La fascia più ampia riguarda le donne prive di impiego da almeno 24 mesi, senza limiti di età né vincoli di residenza: il bonus dura 24 mesi.
Alla stessa durata accedono anche le donne disoccupate da almeno 12 mesi che rientrano in almeno una delle seguenti condizioni: età compresa tra i 15 e i 24 anni, età superiore ai 50 anni, nucleo familiare mono genitoriale con persone a carico, assenza di diploma di scuola media superiore, occupazione in settori con forte divario di genere.
La terza fascia, con durata ridotta a 12 mesi, si applica alle donne prive di occupazione da almeno 6 mesi che rientrano in una qualsiasi delle categorie svantaggiate previste dalla norma. Il requisito della disoccupazione si verifica alla data dell’assunzione.
Acquisire la documentazione attestante lo stato occupazionale della candidata prima di procedere con il contratto è una precauzione necessaria, oltre che buona prassi.

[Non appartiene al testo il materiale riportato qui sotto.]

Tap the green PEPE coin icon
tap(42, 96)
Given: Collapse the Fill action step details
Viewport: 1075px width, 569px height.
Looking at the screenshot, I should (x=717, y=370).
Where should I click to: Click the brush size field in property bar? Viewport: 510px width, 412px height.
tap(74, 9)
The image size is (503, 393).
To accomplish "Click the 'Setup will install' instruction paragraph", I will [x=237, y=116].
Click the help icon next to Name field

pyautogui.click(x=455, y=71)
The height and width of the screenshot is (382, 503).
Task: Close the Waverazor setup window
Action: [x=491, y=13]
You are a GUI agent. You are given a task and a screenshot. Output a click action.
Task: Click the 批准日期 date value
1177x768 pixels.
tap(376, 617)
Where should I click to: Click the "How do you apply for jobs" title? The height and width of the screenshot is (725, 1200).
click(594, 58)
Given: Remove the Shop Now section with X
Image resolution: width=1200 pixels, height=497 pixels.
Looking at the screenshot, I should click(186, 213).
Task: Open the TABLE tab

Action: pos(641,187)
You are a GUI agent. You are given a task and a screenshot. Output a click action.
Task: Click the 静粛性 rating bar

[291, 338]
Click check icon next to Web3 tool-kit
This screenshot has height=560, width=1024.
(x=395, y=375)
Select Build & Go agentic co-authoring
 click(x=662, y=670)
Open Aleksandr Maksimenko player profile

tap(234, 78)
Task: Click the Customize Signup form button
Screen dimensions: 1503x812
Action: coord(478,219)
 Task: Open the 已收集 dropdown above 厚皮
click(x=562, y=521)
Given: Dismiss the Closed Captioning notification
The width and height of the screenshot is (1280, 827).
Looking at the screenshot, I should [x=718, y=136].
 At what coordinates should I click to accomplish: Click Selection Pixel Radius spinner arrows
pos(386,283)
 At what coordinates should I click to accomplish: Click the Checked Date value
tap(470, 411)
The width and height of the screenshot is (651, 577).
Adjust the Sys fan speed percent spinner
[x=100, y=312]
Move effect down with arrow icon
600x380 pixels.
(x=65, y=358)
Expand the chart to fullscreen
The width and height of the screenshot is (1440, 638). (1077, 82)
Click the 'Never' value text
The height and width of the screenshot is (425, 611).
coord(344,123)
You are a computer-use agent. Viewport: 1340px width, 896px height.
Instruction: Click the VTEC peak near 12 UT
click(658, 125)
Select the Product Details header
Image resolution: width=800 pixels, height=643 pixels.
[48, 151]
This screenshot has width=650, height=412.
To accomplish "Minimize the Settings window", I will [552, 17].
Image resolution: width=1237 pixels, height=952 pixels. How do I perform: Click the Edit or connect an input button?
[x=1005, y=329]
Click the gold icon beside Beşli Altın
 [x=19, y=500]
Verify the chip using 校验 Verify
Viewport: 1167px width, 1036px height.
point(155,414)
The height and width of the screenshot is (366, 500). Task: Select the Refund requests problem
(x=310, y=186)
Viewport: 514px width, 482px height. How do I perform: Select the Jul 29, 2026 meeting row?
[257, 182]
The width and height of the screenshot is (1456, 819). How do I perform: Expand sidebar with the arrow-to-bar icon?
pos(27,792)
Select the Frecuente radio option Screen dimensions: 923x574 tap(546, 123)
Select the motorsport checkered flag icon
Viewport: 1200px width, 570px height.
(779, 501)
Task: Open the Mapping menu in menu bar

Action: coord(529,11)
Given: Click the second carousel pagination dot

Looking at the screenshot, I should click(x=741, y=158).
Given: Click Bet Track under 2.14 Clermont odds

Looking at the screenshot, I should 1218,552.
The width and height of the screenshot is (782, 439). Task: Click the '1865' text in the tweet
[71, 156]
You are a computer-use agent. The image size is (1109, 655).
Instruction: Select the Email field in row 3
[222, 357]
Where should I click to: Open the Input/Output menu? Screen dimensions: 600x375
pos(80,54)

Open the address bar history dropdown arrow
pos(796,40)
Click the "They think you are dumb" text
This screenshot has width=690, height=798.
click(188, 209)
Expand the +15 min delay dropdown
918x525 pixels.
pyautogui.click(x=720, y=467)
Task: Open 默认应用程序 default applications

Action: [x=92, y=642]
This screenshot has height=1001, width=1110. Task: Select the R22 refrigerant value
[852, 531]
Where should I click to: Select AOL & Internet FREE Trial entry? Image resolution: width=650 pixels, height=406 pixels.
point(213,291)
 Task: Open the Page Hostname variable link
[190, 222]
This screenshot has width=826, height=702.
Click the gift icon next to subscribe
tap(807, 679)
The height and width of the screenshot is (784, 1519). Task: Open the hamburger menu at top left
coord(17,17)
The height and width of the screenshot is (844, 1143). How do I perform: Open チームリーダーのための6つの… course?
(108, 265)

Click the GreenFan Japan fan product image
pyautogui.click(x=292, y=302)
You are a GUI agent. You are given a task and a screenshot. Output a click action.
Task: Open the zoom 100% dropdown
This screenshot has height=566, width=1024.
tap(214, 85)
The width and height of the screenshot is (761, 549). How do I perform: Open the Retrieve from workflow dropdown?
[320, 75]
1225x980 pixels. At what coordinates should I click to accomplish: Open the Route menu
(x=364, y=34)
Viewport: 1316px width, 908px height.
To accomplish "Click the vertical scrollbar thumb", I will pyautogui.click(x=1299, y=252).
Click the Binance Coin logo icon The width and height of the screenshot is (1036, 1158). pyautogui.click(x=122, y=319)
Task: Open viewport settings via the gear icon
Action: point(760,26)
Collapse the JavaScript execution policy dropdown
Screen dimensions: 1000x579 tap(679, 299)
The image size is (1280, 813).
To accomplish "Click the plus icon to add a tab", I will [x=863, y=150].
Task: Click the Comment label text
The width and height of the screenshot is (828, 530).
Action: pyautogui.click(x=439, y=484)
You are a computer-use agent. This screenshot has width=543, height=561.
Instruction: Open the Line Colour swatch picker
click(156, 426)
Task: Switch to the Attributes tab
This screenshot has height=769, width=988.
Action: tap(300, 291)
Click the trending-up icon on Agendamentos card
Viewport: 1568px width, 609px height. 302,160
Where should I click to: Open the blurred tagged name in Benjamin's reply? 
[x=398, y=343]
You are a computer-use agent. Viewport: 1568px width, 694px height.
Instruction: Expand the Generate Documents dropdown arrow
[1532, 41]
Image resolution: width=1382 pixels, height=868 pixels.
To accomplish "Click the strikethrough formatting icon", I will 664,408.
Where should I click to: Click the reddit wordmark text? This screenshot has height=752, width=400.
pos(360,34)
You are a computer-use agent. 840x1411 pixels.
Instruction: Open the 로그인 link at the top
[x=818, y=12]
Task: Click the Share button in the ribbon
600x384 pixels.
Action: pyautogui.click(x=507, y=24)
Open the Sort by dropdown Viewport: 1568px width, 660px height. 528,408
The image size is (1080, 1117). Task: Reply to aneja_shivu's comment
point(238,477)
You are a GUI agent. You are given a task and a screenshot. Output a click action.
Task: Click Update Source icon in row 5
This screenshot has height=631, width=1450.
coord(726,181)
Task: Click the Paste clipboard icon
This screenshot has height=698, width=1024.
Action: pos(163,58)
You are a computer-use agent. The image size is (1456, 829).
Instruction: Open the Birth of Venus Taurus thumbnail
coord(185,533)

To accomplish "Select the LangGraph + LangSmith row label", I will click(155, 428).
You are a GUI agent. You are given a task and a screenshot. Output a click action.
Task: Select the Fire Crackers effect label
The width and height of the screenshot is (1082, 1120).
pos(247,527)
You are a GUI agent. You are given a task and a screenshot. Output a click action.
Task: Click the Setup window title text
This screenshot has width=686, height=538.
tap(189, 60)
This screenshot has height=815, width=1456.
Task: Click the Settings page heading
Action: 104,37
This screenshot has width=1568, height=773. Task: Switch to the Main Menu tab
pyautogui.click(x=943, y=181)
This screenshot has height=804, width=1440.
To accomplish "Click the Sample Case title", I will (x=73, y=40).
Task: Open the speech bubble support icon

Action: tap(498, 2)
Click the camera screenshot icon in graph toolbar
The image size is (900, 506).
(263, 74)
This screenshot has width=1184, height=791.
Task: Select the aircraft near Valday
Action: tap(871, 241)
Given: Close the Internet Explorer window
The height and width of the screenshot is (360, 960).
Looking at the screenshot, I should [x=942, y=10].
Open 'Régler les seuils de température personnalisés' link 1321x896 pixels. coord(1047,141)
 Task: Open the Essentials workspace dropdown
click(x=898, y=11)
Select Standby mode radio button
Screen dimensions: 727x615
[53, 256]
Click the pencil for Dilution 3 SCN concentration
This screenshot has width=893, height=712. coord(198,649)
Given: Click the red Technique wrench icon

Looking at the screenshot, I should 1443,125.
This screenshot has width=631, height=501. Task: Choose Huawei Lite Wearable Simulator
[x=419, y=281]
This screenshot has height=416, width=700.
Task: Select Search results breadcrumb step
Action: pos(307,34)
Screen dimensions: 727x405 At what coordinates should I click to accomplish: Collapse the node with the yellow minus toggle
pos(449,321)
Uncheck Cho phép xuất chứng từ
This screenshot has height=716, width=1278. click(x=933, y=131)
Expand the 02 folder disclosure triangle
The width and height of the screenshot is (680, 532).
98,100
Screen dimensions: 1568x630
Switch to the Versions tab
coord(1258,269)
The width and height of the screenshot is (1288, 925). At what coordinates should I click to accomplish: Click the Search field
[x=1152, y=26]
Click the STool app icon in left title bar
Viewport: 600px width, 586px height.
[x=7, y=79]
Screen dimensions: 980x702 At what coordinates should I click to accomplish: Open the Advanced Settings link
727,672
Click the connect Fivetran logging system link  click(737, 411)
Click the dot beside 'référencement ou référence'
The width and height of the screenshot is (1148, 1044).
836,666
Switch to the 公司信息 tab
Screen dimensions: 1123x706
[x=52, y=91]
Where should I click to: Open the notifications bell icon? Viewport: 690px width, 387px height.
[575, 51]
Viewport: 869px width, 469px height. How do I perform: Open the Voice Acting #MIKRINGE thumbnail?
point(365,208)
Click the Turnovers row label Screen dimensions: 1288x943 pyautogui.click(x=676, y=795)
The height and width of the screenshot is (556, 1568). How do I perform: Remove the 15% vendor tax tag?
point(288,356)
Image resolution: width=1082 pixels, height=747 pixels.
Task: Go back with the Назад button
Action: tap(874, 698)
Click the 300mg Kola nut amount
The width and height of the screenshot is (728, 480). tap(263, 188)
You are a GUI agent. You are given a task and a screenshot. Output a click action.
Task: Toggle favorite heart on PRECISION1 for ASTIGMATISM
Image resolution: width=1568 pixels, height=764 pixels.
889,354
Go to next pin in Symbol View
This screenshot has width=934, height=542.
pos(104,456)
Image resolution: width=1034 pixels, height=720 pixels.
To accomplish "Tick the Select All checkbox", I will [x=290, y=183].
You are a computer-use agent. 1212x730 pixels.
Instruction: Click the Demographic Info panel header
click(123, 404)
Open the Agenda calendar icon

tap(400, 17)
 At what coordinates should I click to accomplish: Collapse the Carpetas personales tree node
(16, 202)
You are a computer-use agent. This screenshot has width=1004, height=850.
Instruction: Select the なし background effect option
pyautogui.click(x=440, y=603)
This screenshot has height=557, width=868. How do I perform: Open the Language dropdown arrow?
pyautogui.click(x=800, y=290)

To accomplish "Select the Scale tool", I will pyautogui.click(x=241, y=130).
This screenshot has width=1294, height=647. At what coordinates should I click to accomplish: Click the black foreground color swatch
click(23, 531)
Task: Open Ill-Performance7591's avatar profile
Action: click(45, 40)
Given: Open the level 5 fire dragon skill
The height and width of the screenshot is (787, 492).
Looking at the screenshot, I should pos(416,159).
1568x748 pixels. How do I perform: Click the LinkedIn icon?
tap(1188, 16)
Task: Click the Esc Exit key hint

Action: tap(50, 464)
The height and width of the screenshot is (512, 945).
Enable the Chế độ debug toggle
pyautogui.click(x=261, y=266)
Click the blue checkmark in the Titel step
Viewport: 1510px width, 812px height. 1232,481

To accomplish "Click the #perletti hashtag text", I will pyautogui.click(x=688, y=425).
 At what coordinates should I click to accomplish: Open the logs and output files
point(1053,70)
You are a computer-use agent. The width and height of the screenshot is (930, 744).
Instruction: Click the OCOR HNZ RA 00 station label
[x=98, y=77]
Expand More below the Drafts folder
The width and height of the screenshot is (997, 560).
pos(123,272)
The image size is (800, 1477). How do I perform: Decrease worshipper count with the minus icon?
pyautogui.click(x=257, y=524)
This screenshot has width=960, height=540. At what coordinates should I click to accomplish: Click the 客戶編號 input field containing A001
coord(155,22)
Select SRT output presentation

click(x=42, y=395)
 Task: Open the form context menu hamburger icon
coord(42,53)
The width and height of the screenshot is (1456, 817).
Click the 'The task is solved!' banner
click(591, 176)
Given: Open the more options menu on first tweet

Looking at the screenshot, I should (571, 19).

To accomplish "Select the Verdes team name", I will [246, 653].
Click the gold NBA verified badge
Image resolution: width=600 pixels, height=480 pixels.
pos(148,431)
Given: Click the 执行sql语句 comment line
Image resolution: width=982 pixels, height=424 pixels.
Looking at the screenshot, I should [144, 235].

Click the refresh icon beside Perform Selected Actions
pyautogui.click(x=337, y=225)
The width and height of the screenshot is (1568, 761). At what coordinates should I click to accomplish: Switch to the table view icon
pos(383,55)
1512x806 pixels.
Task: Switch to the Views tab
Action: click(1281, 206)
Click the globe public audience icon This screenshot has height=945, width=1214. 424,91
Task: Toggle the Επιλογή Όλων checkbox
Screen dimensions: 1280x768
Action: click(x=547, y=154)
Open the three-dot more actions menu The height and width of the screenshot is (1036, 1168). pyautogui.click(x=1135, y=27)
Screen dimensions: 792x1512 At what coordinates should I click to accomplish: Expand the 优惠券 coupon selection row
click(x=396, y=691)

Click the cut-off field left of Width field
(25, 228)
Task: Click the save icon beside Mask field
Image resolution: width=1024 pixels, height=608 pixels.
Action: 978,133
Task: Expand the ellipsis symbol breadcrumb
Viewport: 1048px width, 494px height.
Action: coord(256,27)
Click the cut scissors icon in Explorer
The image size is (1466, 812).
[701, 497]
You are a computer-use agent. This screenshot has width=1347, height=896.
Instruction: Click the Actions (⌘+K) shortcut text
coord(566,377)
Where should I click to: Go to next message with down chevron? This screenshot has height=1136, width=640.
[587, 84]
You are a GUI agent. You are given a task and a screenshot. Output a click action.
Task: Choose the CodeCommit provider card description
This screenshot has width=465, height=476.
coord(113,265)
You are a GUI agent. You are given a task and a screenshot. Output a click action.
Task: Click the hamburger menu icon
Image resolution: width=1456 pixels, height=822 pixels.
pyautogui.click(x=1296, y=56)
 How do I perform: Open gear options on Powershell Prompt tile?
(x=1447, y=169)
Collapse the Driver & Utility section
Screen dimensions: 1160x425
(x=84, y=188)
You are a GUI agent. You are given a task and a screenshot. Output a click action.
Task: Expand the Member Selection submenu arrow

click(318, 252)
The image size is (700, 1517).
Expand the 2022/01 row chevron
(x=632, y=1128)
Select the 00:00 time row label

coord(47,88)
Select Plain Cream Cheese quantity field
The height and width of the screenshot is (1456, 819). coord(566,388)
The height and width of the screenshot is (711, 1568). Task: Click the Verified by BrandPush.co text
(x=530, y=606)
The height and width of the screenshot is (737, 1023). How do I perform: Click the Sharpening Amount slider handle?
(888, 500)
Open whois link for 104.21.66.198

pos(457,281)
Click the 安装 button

Le tipologie di contratto ammesse
Il bonus si attiva esclusivamente per i contratti subordinati a tempo indeterminato, compresi quelli part-time e quelli stipulati a scopo di somministrazione. Rimangono fuori dall’agevolazione l’apprendistato, il lavoro domestico, il lavoro intermittente e le prestazioni occasionali.
Per le aziende della logistica e della movimentazione interna — settori storicamente a forte prevalenza maschile — l’incentivo può diventare uno strumento concreto per costruire organici più diversificati, puntando su assunzioni stabili anziché su forme contrattuali flessibili che lasciano poco spazio alla fidelizzazione.
Il valore economico dello sgravio
Il risparmio mensile per ciascuna lavoratrice assunta arriva fino a 650 euro su tutto il territorio nazionale. Nelle regioni della ZES Unica — Abruzzo, Basilicata, Calabria, Campania, Molise, Puglia, Sicilia e Sardegna — la soglia sale a 800 euro al mese.
Da quest’anno la ZES Unica si estende anche a Marche e Umbria, allargando significativamente la platea delle aziende che possono accedere all’importo massimo. È opportuno tenere presente cosa resta fuori dall’esonero: premi INAIL, contributi di solidarietà e versamenti ai fondi bilaterali non rientrano nel perimetro dello sgravio.
Le condizioni per conservare il beneficio
L’agevolazione non è automaticamente garantita per tutta la sua durata. L’INPS può procedere alla revoca se vengono meno tre condizioni essenziali.
La prima è l’incremento netto dell’occupazione: l’assunzione deve tradursi in un aumento reale della forza lavoro media rispetto ai 12 mesi precedenti.Non è sufficiente sostituire chi è uscito dall’azienda.
La seconda condizione è la regolarità contributiva: l’impresa deve essere in regola con i versamenti previdenziali e assistenziali.
La terza riguarda il rispetto dei contratti collettivi nazionali di lavoro siglati dalle organizzazioni sindacali comparativamente più rappresentative. Il quadro operativo completo è contenuto nella circolare INPS n. 57 del 14 maggio 2026, che resta il riferimento
normativo per chi intende attivare concretamente il bonus.